| WORK TO COMPLETE |
A - Return everything from "The present paper" down to "XML Interface (DDXMI)" in the passage on semantic interoperability.
B - For each statement below, say whether the passage on semantic interoperability agrees with it, answering yes or no and quoting the deciding words: (i) RDF stands for Resource Description Framework. (ii) Ontology mediation approaches are described as mature. (iii) The contexts of documents may change at a rather rapid rate.
C - Translate this sentence from the passage on semantic interoperability into French: "These complexities mean it is unrealistic to expect any single semantics written in a special ontology language to adequately reflect the meaning of documents for every purpose."

| SELECTED PASSAGE |
::::

Recently, in order to realize semantic interoperability in the sense of allowing users to integrate data and query the system at a conceptual level, many efforts are being made to develop semantic approaches, including the Semantic Matrix Model [DH95], RDF (Resource Description Framework) [BG99], COIN [], Knowledge Sharing Effort [KSE], Intelligent Integration of Information [III], the Digital Library Initiative [DLI], and Knowledge-based Integration [GLM00, LGM01]. Several ontology languages have been developed for data and knowledge representation, and reasoning formalism to help data integration from semantic perspective, such as F-Logic [GLM00, LGM01, LHL98], Ontolingua [FFR97], XOL [CF97], OIL and DLR [CGL98, CGL01]. However, the meaning of a document often involves a deep understanding of its social context, including how it is used, its role in organizational politics, its relation to other documents, its relation to other organizations, and much more, depending on the particular situation. Moreover, these contexts may be changing at a rather rapid rate, as may the documents themselves. These complexities mean it is unrealistic to expect any single semantics written in a special ontology language to adequately reflect the meaning of documents for every purpose. Ontology mediation approaches are not mature enough yet and can be frustrating to users, due to the current difficulty of discovering, communicating, formalizing and updating all the necessary contextual information, and expressing it in a formal language.

The present paper differs from our previous paper [NGW02] in its focus on problems that are relevant to information retrieval and documents, and in describing new features of the implemented system to handle mappings that involve attributes, whereas previously we could only handle mappings among elements.

3. The Distributed Documents XML Interface (DDXMI)

::::

| DATA RECORDS |
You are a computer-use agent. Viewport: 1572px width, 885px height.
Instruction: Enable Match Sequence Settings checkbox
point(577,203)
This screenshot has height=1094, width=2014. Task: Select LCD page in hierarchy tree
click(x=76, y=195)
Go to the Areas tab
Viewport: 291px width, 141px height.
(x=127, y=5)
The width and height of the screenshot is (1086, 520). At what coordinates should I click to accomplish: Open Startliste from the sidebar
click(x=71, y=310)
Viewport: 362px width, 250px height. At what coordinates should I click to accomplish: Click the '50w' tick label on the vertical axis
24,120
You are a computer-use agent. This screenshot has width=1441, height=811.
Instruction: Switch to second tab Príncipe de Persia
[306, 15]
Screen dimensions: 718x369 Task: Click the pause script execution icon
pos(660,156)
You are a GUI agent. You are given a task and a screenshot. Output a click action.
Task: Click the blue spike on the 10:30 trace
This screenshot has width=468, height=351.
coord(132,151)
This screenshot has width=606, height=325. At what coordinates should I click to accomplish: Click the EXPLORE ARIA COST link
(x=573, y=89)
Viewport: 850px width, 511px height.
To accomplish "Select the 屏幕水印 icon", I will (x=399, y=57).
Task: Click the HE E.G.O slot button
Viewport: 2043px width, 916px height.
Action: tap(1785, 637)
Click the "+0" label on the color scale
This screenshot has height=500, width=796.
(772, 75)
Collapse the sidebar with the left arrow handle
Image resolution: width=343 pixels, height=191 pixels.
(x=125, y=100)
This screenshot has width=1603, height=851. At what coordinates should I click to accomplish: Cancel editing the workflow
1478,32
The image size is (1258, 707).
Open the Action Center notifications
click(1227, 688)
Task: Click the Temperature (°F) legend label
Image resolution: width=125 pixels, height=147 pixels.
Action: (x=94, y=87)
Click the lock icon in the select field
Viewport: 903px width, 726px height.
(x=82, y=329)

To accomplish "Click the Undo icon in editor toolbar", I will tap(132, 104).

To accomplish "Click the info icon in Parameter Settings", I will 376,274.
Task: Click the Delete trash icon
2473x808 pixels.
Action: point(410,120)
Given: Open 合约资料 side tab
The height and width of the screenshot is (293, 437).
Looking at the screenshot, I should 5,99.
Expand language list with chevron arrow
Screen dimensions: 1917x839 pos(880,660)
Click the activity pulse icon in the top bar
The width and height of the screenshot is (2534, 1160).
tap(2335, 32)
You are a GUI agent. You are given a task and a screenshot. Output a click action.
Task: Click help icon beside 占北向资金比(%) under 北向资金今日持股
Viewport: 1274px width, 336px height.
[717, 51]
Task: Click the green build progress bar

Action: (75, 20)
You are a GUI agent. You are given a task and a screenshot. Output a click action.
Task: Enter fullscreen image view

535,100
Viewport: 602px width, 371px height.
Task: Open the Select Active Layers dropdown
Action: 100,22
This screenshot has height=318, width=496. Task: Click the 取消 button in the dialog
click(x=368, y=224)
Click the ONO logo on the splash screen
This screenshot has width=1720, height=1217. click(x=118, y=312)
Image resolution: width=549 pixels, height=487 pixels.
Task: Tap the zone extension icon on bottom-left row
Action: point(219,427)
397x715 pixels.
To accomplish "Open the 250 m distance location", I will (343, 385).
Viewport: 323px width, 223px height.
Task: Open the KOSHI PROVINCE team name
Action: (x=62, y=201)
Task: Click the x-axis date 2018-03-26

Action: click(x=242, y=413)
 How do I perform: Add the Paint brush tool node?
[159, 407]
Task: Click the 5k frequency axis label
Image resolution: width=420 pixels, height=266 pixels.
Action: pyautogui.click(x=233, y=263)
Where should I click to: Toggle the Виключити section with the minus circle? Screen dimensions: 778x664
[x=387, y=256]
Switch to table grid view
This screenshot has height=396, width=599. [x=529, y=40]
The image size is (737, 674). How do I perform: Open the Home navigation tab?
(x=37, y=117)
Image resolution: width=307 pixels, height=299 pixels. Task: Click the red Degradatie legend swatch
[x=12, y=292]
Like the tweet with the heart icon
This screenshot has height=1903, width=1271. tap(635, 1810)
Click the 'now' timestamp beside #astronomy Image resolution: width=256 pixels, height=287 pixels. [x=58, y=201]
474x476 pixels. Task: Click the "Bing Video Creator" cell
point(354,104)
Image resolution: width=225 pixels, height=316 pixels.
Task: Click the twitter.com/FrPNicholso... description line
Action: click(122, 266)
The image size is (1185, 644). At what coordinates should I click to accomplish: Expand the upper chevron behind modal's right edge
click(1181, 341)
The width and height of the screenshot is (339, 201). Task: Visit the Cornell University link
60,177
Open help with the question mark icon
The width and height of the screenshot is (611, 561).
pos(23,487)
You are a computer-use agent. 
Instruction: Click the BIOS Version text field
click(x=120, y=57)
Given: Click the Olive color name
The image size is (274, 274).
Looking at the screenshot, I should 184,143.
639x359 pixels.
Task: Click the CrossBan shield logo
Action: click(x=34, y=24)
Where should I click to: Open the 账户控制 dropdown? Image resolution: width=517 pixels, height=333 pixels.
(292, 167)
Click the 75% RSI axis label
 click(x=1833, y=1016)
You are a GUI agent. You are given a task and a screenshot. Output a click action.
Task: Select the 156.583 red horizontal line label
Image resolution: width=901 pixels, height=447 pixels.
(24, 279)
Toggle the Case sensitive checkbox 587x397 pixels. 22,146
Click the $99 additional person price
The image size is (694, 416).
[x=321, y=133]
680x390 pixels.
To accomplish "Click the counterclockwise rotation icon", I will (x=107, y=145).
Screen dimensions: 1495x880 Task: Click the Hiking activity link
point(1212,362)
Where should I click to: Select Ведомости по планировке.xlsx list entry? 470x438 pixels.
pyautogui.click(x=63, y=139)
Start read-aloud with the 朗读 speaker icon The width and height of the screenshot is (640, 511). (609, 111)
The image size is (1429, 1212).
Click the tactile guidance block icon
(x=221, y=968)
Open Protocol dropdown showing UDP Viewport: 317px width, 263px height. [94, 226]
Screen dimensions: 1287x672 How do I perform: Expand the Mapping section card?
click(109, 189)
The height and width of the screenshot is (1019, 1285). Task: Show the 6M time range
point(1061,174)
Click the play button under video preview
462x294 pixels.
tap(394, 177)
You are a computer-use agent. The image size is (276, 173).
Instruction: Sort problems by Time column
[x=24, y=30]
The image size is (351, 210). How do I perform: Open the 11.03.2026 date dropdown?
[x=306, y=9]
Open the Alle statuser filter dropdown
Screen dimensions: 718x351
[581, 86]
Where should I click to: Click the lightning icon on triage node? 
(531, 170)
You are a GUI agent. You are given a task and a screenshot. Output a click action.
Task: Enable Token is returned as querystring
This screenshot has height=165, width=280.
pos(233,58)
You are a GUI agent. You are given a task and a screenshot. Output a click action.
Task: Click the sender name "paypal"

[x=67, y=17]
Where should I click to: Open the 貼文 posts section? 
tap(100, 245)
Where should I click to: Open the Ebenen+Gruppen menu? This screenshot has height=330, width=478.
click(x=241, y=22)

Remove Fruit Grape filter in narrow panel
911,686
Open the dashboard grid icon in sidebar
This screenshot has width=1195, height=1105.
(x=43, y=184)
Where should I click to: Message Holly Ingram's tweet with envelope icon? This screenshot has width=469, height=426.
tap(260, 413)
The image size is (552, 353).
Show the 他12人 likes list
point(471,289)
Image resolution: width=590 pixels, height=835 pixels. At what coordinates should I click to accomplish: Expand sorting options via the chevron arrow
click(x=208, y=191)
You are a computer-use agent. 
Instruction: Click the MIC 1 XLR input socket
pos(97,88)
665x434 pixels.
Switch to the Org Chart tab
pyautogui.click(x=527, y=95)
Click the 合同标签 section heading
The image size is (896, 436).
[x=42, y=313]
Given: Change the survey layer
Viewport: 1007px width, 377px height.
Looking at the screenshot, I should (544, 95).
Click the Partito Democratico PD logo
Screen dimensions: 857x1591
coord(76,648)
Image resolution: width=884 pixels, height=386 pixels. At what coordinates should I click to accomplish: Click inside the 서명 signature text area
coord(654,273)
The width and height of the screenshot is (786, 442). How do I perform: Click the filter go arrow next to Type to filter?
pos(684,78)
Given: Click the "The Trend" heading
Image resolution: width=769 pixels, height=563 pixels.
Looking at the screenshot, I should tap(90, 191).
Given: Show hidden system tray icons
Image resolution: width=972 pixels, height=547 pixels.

::::

| SET OF ANSWERS |
A -
The present paper differs from our previous paper [NGW02] in its focus on problems that are relevant to information retrieval and documents, and in describing new features of the implemented system to handle mappings that involve attributes, whereas previously we could only handle mappings among elements.

3. The Distributed Documents XML Interface (DDXMI)

B -
(i) Yes: "RDF (Resource Description Framework) [BG99]"
(ii) No: "Ontology mediation approaches are not mature enough yet"
(iii) Yes: "these contexts may be changing at a rather rapid rate"

C - Ces complexités signifient qu'il est irréaliste de s'attendre à ce qu'une sémantique unique, écrite dans un langage d'ontologie particulier, reflète de manière adéquate le sens des documents pour toutes les finalités.